Exercise passage →
------------------------------------------------------------------------

2005 saw Andy Priaulx take the drivers title, and BMW take the manufacturers title, this time not with an M3, but the E46 320i. Priaulx's car raced under the banner of BMW Team UK and was run by RBM. Schnitzer Motorsport ran the BMW Team Germany entries, also E46 320i's, driven by Dirk Müller and Jörg Müller. Previous WTCC winner Roberto Ravaglia also ran two cars for the BMW Team Italy/Spain, with Alessandro Zanardi and Antonio García as the drivers. BMW also took the top four places in the independent category.

2006 saw the new E90 320si, again it saw BMW take the manufacturers trophy, and again BMW Team UK/RBM driver Andy Priaulx won the drivers championship. BMW Team Germany returned with both Dirk and Jörg Müller. BMW Team Italy/Spain retained Alessandro Zanardi, but now had Marcel Costa driving the second car, later to be substituted for Duncan Huisman. Priaulx again won the title in 2007, but BMW were beaten by SEAT in the following two seasons, despite adding Augusto Farfus to their roster.

In 2010 BMW reduced their presence in the WTCC, entering only two cars under the BMW Team RBM banner, with works drivers Andy Priaulx and Augusto Farfus. With Chevrolet dominating most of the races, BMW struggled and finished only third in the manufacturers standings. In the drivers standings Priaulx finished the season 4th, with Farfus in 7th. Better luck emerged in the Independents Trophy category though, with Sergio Hernández taking the championship behind the wheel of a BMW 320Si.

BMW withdrew from the WTCC at the end of the 2010 season leaving only independents to represent BMW in the championship.

==Formula Two==

===1950-1984===
BMW pilots used the sporty pre-war BMW 328 model as the basis for early post-war efforts in the Formula Two series, a stepping stone to Formula One; the 328 occasionally participated in F1 races. BMW ran its own team, but other smaller teams such as Veritas, AFM, Jicey and even East Germany-based EMW also used cars derived from the 328 or its two-litre six-cylinder engine. However, after the death of the initial F2 series in 1955 and its resurrection the following year, BMW's management decided not to participate in expensive open wheel racing.

------------------------------------------------------------------------

Saved entries:
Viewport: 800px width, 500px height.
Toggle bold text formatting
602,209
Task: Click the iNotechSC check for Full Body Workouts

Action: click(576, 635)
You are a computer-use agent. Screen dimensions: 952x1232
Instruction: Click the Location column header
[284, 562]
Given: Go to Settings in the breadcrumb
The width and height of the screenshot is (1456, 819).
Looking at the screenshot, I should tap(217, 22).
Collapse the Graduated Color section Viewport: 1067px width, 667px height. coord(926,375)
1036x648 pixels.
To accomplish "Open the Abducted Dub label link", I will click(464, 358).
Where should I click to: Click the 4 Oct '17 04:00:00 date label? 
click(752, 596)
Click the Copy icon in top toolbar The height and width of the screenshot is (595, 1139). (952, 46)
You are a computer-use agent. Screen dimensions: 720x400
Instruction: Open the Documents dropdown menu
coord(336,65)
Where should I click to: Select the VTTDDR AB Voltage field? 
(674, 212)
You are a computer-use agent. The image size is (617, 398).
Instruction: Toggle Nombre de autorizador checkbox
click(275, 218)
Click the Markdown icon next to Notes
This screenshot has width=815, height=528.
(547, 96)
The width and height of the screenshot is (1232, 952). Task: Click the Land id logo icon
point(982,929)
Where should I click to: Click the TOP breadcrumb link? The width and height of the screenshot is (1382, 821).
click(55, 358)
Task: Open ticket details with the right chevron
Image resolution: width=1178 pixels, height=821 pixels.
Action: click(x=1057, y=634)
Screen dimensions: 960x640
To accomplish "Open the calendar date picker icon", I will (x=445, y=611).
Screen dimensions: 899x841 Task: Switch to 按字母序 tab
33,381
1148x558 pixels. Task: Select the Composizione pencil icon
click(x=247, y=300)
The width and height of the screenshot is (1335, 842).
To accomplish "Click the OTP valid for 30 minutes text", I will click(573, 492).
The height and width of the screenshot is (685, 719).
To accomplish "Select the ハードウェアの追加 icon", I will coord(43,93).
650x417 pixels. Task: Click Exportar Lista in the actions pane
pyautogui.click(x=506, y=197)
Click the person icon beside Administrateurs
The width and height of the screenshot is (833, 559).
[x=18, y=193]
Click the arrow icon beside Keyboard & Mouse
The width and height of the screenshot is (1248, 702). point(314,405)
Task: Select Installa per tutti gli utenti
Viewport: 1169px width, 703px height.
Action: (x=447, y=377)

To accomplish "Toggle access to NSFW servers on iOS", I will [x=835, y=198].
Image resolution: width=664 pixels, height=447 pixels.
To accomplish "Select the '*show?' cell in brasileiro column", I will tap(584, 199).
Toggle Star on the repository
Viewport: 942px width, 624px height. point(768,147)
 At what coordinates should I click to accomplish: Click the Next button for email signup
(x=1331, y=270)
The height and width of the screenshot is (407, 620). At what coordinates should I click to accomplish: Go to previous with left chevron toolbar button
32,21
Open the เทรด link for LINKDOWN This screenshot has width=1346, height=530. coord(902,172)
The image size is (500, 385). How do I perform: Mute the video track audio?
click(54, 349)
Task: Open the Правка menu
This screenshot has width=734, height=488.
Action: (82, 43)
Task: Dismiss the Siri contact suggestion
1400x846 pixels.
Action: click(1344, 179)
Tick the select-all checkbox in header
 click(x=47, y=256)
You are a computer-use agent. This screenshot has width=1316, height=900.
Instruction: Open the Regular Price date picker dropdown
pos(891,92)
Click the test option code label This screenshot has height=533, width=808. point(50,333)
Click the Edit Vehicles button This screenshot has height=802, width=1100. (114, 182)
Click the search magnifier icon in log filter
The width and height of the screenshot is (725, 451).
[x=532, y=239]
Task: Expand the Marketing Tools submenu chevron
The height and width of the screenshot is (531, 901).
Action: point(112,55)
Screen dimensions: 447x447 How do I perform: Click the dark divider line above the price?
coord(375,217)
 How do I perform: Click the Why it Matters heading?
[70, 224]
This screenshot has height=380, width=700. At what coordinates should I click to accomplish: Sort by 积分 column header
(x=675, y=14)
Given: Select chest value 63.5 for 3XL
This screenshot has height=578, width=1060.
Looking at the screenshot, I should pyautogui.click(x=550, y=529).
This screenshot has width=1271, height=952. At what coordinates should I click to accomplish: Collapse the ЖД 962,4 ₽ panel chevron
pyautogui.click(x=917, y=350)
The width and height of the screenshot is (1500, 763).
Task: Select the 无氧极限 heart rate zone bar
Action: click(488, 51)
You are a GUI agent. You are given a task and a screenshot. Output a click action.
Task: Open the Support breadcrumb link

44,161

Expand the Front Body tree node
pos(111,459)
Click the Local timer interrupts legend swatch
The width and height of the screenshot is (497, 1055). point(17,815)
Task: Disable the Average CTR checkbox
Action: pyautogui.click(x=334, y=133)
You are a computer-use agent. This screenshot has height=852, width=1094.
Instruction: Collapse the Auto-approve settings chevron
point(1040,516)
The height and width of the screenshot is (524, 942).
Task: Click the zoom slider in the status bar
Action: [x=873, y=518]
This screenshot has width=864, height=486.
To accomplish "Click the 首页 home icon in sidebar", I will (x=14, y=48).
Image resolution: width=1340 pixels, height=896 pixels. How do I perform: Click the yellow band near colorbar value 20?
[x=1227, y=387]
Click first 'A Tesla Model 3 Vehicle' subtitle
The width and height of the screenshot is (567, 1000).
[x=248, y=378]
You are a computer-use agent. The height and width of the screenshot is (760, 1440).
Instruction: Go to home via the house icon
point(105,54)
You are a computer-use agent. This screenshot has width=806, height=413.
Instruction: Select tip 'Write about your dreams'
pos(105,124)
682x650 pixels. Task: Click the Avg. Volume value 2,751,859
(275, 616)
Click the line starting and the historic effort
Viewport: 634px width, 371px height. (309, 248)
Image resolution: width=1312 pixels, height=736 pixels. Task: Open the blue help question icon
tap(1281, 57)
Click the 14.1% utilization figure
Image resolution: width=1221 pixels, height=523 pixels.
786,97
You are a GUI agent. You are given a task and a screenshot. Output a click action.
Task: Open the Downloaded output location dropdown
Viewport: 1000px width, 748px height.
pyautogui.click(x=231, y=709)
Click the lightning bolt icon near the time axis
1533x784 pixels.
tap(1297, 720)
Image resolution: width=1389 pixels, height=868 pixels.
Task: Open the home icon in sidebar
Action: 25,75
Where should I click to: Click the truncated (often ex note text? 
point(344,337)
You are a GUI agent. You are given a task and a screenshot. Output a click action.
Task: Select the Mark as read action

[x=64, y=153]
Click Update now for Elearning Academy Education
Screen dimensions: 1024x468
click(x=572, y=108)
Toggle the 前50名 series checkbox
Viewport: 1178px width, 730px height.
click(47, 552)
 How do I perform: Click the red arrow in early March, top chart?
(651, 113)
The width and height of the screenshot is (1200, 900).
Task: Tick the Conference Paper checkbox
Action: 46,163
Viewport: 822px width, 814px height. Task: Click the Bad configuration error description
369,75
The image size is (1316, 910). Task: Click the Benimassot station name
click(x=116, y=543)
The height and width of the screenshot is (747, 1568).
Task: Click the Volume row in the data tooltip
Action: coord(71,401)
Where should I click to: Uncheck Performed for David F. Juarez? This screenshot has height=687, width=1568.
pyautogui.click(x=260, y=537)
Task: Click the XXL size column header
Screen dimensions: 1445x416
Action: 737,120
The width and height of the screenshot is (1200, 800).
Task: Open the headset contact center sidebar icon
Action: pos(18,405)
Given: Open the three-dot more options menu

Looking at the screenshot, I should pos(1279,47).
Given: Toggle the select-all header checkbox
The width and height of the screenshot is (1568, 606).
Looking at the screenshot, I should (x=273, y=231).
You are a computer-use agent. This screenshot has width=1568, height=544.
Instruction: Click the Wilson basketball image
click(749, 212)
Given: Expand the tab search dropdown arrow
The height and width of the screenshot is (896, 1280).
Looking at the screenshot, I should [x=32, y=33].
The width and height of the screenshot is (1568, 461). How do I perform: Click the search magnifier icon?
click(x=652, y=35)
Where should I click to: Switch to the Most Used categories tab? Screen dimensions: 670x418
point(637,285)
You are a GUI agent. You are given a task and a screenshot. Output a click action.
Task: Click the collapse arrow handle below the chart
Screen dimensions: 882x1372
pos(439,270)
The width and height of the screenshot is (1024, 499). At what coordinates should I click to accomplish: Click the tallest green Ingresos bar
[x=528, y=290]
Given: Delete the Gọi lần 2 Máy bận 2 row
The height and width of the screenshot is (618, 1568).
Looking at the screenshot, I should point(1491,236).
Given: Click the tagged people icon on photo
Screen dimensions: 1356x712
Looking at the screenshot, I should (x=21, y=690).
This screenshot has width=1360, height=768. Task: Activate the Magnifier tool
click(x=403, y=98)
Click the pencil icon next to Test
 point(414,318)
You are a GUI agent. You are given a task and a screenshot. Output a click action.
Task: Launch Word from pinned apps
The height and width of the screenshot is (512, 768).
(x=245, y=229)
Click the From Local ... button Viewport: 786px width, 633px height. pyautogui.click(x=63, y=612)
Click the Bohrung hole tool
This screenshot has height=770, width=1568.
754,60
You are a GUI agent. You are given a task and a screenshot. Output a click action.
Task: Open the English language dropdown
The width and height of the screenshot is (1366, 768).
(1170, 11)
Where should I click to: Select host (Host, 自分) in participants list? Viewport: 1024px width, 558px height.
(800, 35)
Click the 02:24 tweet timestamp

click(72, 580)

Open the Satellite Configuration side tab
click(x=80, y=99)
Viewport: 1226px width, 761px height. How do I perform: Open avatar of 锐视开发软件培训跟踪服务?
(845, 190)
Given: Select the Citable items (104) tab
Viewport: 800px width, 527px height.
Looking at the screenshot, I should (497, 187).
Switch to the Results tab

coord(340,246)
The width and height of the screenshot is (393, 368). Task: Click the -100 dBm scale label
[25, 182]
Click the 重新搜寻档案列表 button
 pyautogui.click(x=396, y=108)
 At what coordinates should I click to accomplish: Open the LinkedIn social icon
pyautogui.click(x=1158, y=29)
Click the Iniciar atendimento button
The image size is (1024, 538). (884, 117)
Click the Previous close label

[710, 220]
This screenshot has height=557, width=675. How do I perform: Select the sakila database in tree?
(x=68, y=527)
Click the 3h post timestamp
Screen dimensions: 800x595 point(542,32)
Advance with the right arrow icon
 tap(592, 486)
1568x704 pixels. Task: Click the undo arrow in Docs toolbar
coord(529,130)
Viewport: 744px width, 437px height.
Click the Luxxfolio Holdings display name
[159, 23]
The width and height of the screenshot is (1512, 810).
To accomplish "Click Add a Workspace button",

------------------------------------------------------------------------

What this task involves → From the passage above on BMW's touring car and Formula Two racing, reproduce word for word the stretch from "2005 saw Andy" through "the independent category.".

Answer below →
2005 saw Andy Priaulx take the drivers title, and BMW take the manufacturers title, this time not with an M3, but the E46 320i. Priaulx's car raced under the banner of BMW Team UK and was run by RBM. Schnitzer Motorsport ran the BMW Team Germany entries, also E46 320i's, driven by Dirk Müller and Jörg Müller. Previous WTCC winner Roberto Ravaglia also ran two cars for the BMW Team Italy/Spain, with Alessandro Zanardi and Antonio García as the drivers. BMW also took the top four places in the independent category.